A parte la trasparenza del colore, sono stata incantata dall'intelligenza dell'artista che aveva messo un enorme passepartout intorno ad un acquarello-francobollo, una miniatura di 5 x 25 cm (bella proporzione) facendolo diventare un piccolo "quadro".

Mi sono innamorata e "San Barnaba in lungo"  l'ho portato via con me.

 

Poi, a casa, passata la febbre, sono venute le considerazioni di forma e contenuto e risvolti.

 

A Venezia, più che altrove, si sente la presenza dell'Accademia di Belle Arti e/o della tradizione pittorica. La si vede nell'allestimento delle vetrine del più normale negozio di souvenir che non sia una cineseria. Così come si sente (o si sentiva) la presenza della Fenice nei cantanti sulle gondole che erano tutti ex coristi dell'opera.

Evidentemente il "bello" qui è passato nel DNA più che altrove. Perchè anche in altre città d'Italia ci sono Accademie. Vogliamo parlare di Brera? Di Firenze? Di Roma? Eppure solo a Venezia, mi sembra,  si riesce a riconoscere un fil rouge anche nei negozi che espongono gomitoli di lana.

 

E poi quella sera mi è sembrato che i giovani artisti fuoriusciti dall'Accademia fossero disposti a mettersi in gioco come ambulanti. E questo mi piaceva ma era una riflessione romantica e ottimista: la mia amica mi spiegò che per essere ambulanti, già all'epoca (anni '90) bisognava essere nelle grazie... contatti, concessione di suolo pubblico...

 

E poi finalmente uno sguardo analitico al mio primo e unico quadro acquistato

Un francobollo 5x25.

Un acquarello.

Chiunque si sia cimentato con la pittura sa che è molto più facile dipingere medio-grandi dimensioni: si ha un maggiore controllo, si possono usare pennelli rassicuranti.

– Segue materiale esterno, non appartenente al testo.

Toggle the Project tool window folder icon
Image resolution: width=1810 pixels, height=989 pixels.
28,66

L'acquarello, poi, nonostante siano i primi colori che ci regalano da bambini, non è la tecnica più facile: la carta a contatto con l'acqua si dilata, il colore si spande...

 

Un acquarello in miniatura, di conseguenza, è una preziosità.

Tocca usare pennelli sottilissimi, calibrare il colore e la sua liquidità...

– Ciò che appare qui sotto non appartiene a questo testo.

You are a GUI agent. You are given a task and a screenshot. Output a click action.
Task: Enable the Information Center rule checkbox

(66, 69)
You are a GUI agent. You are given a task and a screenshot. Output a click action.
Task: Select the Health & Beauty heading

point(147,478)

Insomma, il soggetto era senz'altro una veduta da turisti per quando particolare (ma alla fine del XX secolo erano stati già consumati tutti i modelli per il turista massificato); ma aveva preziosità che avevano colpito il mio occhio, per quanto ignorante e distratto.

 

E poi la "forma". Un rettangolo stretto e lungo dove lo sguardo del pittore sceglieva da una parte di ricordare la caratteristica di Venezia che è la sua magia (lo specchiarsi, l'essere doppia) e dall'altra di costringermi a concentrarmi su piccolissime porzioni geometricamente funzionali (un campanile semaforo, come tutti i campanili in pianura, come prima di loro gli obelischi) alla faccia di tutto l perenne specchiarsi di Venezia, alla faccia di una naturale e fisiologica visione "orizzontale" quasi a 180 gradi (motivo dell'affermarsi del cinemascope)

Che meraviglia.

 

San Barnaba in lungo è qui da vent'anni e sono contenta.